Give back the listing underneath, unchanged and complete.

══ PROVIDED MATERIAL ══

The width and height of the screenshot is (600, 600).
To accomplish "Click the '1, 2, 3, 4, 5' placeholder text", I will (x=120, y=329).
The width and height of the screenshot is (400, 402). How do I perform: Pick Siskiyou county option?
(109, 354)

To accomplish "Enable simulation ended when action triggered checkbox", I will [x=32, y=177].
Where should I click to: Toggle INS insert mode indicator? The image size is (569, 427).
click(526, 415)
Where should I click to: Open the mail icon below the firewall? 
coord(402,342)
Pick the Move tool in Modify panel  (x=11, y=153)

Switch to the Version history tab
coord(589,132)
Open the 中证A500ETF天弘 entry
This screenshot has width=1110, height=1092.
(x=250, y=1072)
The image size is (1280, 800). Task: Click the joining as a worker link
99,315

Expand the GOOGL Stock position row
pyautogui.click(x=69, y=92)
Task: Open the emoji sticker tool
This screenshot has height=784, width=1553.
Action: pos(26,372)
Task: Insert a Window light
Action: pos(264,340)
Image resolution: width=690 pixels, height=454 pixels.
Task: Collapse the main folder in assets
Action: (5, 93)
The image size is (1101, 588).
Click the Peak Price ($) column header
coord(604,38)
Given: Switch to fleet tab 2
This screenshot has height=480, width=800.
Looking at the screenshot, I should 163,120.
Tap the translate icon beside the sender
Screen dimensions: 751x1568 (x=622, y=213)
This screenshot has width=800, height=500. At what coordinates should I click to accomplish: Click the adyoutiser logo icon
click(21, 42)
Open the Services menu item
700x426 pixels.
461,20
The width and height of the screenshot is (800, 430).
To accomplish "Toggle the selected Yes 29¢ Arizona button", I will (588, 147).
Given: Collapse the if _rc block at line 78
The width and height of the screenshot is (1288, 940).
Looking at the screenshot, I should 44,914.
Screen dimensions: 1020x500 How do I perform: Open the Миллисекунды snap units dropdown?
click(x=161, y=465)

═══

• RESULT OF THE TASK:
The width and height of the screenshot is (600, 600).
To accomplish "Click the '1, 2, 3, 4, 5' placeholder text", I will (x=120, y=329).
The width and height of the screenshot is (400, 402). How do I perform: Pick Siskiyou county option?
(109, 354)

To accomplish "Enable simulation ended when action triggered checkbox", I will [x=32, y=177].
Where should I click to: Toggle INS insert mode indicator? The image size is (569, 427).
click(526, 415)
Where should I click to: Open the mail icon below the firewall? 
coord(402,342)
Pick the Move tool in Modify panel  (x=11, y=153)

Switch to the Version history tab
coord(589,132)
Open the 中证A500ETF天弘 entry
This screenshot has width=1110, height=1092.
(x=250, y=1072)
The image size is (1280, 800). Task: Click the joining as a worker link
99,315

Expand the GOOGL Stock position row
pyautogui.click(x=69, y=92)
Task: Open the emoji sticker tool
This screenshot has height=784, width=1553.
Action: pos(26,372)
Task: Insert a Window light
Action: pos(264,340)
Image resolution: width=690 pixels, height=454 pixels.
Task: Collapse the main folder in assets
Action: (5, 93)
The image size is (1101, 588).
Click the Peak Price ($) column header
coord(604,38)
Given: Switch to fleet tab 2
This screenshot has height=480, width=800.
Looking at the screenshot, I should 163,120.
Tap the translate icon beside the sender
Screen dimensions: 751x1568 (x=622, y=213)
This screenshot has width=800, height=500. At what coordinates should I click to accomplish: Click the adyoutiser logo icon
click(21, 42)
Open the Services menu item
700x426 pixels.
461,20
The width and height of the screenshot is (800, 430).
To accomplish "Toggle the selected Yes 29¢ Arizona button", I will (588, 147).
Given: Collapse the if _rc block at line 78
The width and height of the screenshot is (1288, 940).
Looking at the screenshot, I should 44,914.
Screen dimensions: 1020x500 How do I perform: Open the Миллисекунды snap units dropdown?
click(x=161, y=465)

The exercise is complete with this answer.